The only cloud on the horizon of this educational endeavor was the persistent attempt of the Presbyterians to achieve control over the school.  When they failed to do so they founded their own school in the 1 790s called Kentucky Academy and located it adjacent to the Pisgah Presbyterian Church.  However, with the departure of a controversial president named Harry Toulmin from Transylvania, the boards of both schools wisely decided to pool their resources and united under the new name of Transylvania University, located on the Lexington site.  What is notable about this new university was the establishment of law and medical departments.  These were some of the earliest such departments in the nation, and certainly the first in the West. 

One figure central to the partnership between Lexington and Transylvania was Henry Clay.  This Virginia-born and trained lawyer traveled to Lexington early in his career in 1797 because he saw a brighter future for himself here than if he had remained in Virginia.  He quickly became a leading lawyer because of his legal and oratorical abilities, and was soon propelled into politics, quickly becoming a rising star in the U.S.  Congress.  He was appointed a law professor in Transylvania’s budding law department in 1805 where he taught for only two years, but was elected a university trustee, a position he held for the rest of his life.  He and other trustees invited the Rev.
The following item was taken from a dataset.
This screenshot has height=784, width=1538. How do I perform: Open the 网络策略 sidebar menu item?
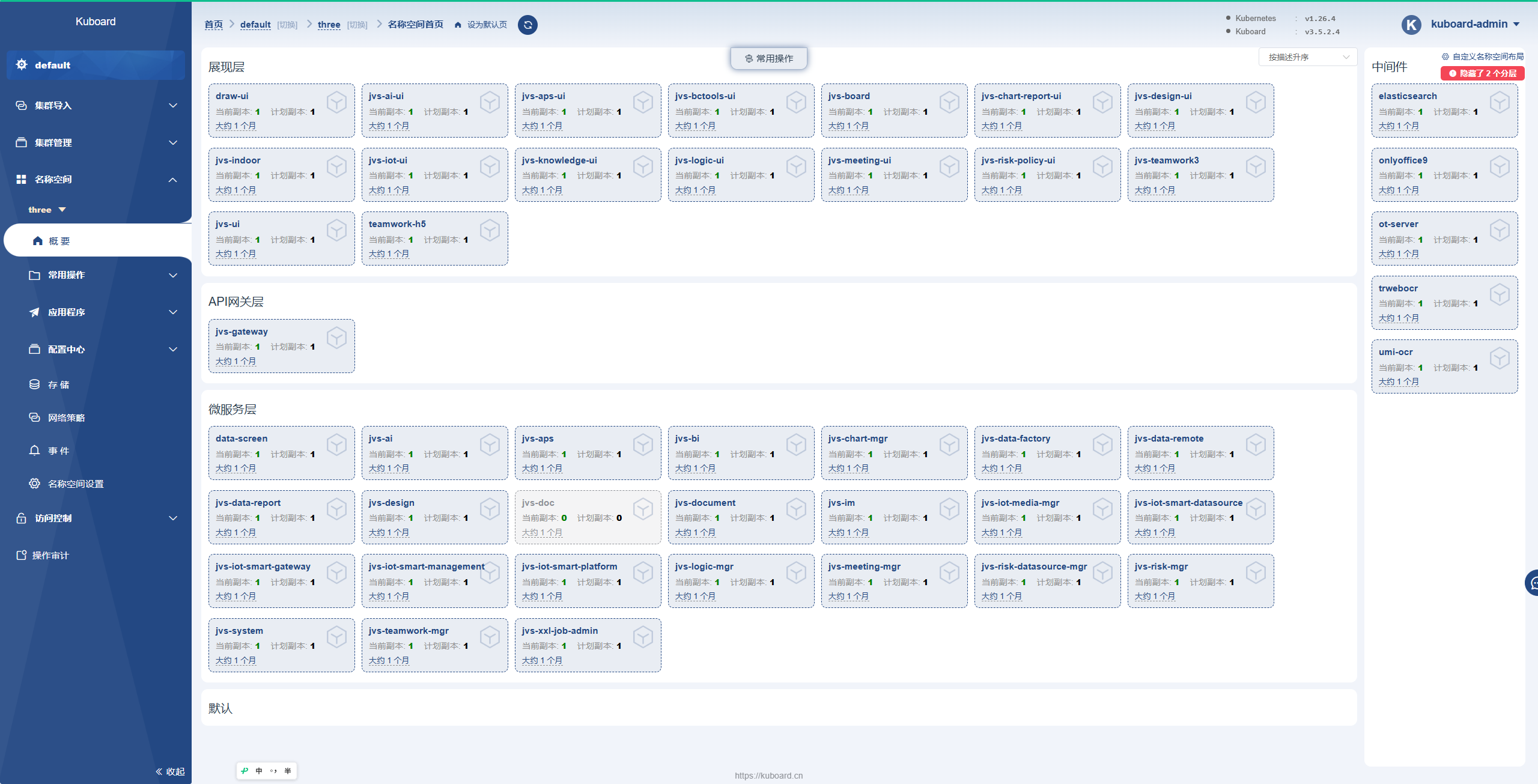point(66,418)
Horace Holley to leave his successful career in Boston as a Unitarian minister and a member of the Board of Overseers of Harvard College.  When Holley visited Lexington in 1818, Clay was his host and was influential in persuading Holley to accept the post. 
Holley wrote to his wife, Mary Austin Holley, who was not at all enthusiastic about the idea of abandoning Boston for the uncouth frontier: The town is handsomer than I expected, and has a more comfortable and genteel aspect.  It has not the pretension without the reality that so many of the small towns have through which I have passed.  .  .  .   There can be no doubt that it is my duty as a philanthropist to accept the station which is offered to me here. I believe it is in my power to do more good in this region than in any other at this moment.  I had rather be at the head of this institution than at the head of an Eastern college.  The field is wider, the harvest more abundant, and the grain of a most excellent quality. 

Under his leadership Transylvania became a university of national note.  He recruited some of the most respected persons in the fields of law, medicine, and natural sciences to come to Lexington.